Formative assessment and feedback
Students receive verbal feedback during lectures and workshops/tutorials. They have fortnightly feedback sessions. For these, students are being provided with a set of exercises relating to the lecture material which they solve independently or in teams. In the feedback sessions, they receive feedback on their answers, and guidance on how these answers could be improved. For both the coursework test and the exam, sample questions are made available for students so that they can familiarise themselves with the setup. Model answers and feedback are also provided for these mock exams. Questions can also be posted on the module webpage discussion board.
- To investigate a number of deviations from the perfectively competitive case.
- To promote an understanding of how agents behave when markets are limited or non-existent.
- To investgate ways in which such market failures can be addressed in order to improve economic outcomes.
|001||Understand the implications of different types of market failure for standard microeconomic analysis|
|002||Be able to solve mathematical problems under these conditions||CT|
|003||For students to be able to graphically and intuitively explain the theory they learn.||KCT|
|004||For students to be able to apply the techniques they learn to unfamiliar situations.||KCT|
C - Cognitive/analytical
K - Subject knowledge
T - Transferable skills
P - Professional/Practical skills
Methods of Teaching / Learning
The learning and teaching strategy is designed to:
- enhance skills in applying techniques of consumer choice to different situations such as choice under uncertainty or choice of a social planner,
- enhance understanding and intuition of microeconomic theory
- enhance skills in applying mathematical methods to microeconomic theory
The learning and teaching methods include:
- 2 hour lecture per week x 11 weeks
- 1 hour feeback session per week x 5 weeks
Indicated Lecture Hours (which may also include seminars, tutorials, workshops and other contact time) are approximate and may include in-class tests where one or more of these are an assessment on the module. In-class tests are scheduled/organised separately to taught content and will be published on to student personal timetables, where they apply to taken modules, as soon as they are finalised by central administration. This will usually be after the initial publication of the teaching timetable for the relevant semester.

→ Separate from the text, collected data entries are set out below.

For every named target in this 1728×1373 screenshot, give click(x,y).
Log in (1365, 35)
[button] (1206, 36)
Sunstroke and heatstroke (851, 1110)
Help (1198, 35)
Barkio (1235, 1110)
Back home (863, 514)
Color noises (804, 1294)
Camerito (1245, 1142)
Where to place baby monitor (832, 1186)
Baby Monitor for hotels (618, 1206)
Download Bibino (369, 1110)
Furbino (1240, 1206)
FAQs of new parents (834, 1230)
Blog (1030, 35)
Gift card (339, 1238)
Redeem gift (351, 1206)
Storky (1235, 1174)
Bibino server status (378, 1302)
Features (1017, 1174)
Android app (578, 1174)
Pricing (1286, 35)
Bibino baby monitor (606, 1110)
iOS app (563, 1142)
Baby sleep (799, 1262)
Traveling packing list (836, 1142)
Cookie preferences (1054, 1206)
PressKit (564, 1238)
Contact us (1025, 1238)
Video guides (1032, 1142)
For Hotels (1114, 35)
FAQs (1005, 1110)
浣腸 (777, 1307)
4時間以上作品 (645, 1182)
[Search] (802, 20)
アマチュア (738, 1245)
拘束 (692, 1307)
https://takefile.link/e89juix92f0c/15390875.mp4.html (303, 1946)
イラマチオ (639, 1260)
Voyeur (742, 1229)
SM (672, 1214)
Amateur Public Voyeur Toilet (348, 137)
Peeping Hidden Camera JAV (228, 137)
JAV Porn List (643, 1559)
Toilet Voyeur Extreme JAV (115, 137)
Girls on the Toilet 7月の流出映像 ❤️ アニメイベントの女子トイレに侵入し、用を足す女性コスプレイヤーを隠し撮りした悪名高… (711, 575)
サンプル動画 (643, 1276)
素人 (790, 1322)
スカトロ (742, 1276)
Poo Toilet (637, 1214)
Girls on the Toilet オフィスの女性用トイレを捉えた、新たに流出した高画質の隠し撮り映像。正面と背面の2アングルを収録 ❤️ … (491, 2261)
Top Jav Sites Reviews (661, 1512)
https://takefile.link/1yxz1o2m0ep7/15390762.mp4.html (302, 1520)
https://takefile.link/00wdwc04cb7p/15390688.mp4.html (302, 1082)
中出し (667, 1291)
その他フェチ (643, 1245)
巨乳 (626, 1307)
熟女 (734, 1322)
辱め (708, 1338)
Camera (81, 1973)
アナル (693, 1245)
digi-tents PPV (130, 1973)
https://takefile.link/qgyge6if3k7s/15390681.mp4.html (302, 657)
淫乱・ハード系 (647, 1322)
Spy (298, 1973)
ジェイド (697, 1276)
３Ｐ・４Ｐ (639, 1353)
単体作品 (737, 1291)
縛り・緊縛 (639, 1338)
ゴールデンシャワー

Upon accessing the reading list, please search for the module using the module code: ECO2051
Programmes this module appears in
|Business Economics BSc (Hons)||2||Compulsory||A weighted aggregate mark of 40% is required to pass the module|
|Economics BSc (Hons)||2||Compulsory||A weighted aggregate mark of 40% is required to pass the module|
|Financial Mathematics BSc (Hons)||2||Compulsory||A weighted aggregate mark of 40% is required to pass the module|
|Politics and Economics BSc (Hons)||2||Optional||A weighted aggregate mark of 40% is required to pass the module|
|Economics and Mathematics BSc (Hons)||2||Optional||A weighted aggregate mark of 40% is required to pass the module|
Please note that the information detailed within this record is accurate at the time of publishing and may be subject to change. This record contains information for the most up to date version of the programme / module for the 2022/3 academic year.